Eventually, she banishes “the critic in her head,” seeing it as “no one,” her own creation, and orders the wine. After a few drinks, her mind and body begin to unwind. She catches her reflection in the television screen and fancies herself as a performer. “By now,” she muses, “sufficient wine has been drunk to ignore no one worrying at her ear anymore. To be alone in the head is bliss.” We’re dealing with a troubled spirit. One besieged on all sides by the world  “out there,” fending off panic by intently focusing on her own interiority.

Author Eimear McBride. Photo: Sophie Bassouls.

And that’s what Strange Hotel is: a book that exists in physical, artistic, and imagined liminal spaces. It explores the reflective intervals that occur between arriving and departing. How do we give form to the self in transit? To McBride’s credit, she avoids the temptation to make Strange Hotel a novel about the trials and tribulations of women “living in a society.” True, her subject is informed by political and cultural concerns. Women are scrutinized far more than men, especially when it comes to matters of sexuality, familial responsibility, and individual liberty. But McBride avoids delivering yet another potted self-empowerment message. She embraces the aesthetic maxim of Joyce’s Stephen Dedalus: the only “proper” art is suspended between the pornographic and the didactic.
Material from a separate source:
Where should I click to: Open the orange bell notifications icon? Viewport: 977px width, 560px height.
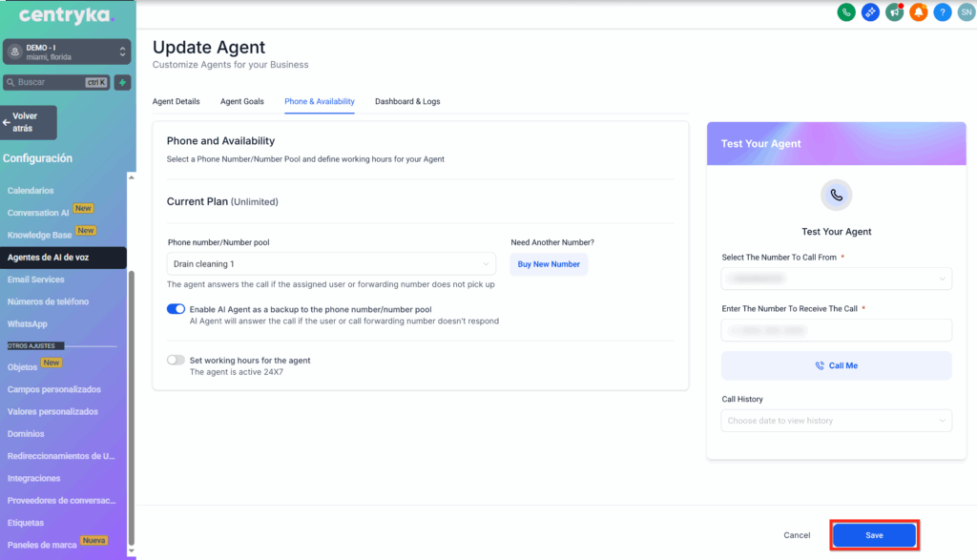pyautogui.click(x=918, y=12)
Beyond Joyce, for whom paralysis was a major theme, McBride peppers Strange Hotel with numerous literary references. She alludes to (or echoes) Shakespeare, Beckett, and Yeats, among others. What’s more, her protagonist is a kind of Mrs. Dalloway, often read as an indirect feminine response to Ulysses. This intertextuality is part of how Strange Hotel deals with the two-ton burden of the past: it is a work in transition by an artist in transition. McBride is clearly occupied by Bloomian (Harold, not Molly or Leopold) agon or anxiety of influence. She is not fending off a single predecessor, but the weight of the historical many, personal as well as literary. It is a battle well worth reading.


Lucas Spiro is a writer living in Dublin.